«Chi quel gong percuoterà / apparire la vedrà / bianca al pari della giada / fredda come quella spada / è la bella Turandot!». Nella Pechino del tempo delle favole, Turandot, figlia dell’imperatore Altoum, sposerà quel pretendente di sangue reale che abbia svelato tre indovinelli molto difficili da lei stessa proposti. Mentre Ping, Pong e Pang si lamentano di come, in qualità di ministri di corte, siano costretti ad assistere alle esecuzioni delle troppe sfortunate vittime di Turandot, mentre preferirebbero vivere tranquillamente nei loro possedimenti in campagna.
Nel frattempo, a Napoli, rappresentano a modo loro.

Per carità, lo so che bisognerebbe vederla, e che non si giudicano i libri dalla copertina e, poi, a chi non piace Romeo in giacca di pelle?

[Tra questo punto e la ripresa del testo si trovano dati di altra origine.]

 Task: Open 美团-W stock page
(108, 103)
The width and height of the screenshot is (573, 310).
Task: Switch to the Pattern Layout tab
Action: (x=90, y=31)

Comunque, il regista Vasily Barkhatov che allestisce la chiave moderna commenta serafico: «Le nuove proposte non sempre sono bene accolte». E ha ragione, seppur lapalissiano. A me spiace sempre non assistere ai momenti focali di certe riunioni, quel momento in cui uno si alza, schiocca le dita e dice: «Ci sono! E se appendessimo un’auto incidentata a testa in giù?» e lì scrosciano gli applausi, genio, genio. Ecco, mi spiace perdere quei momenti lì.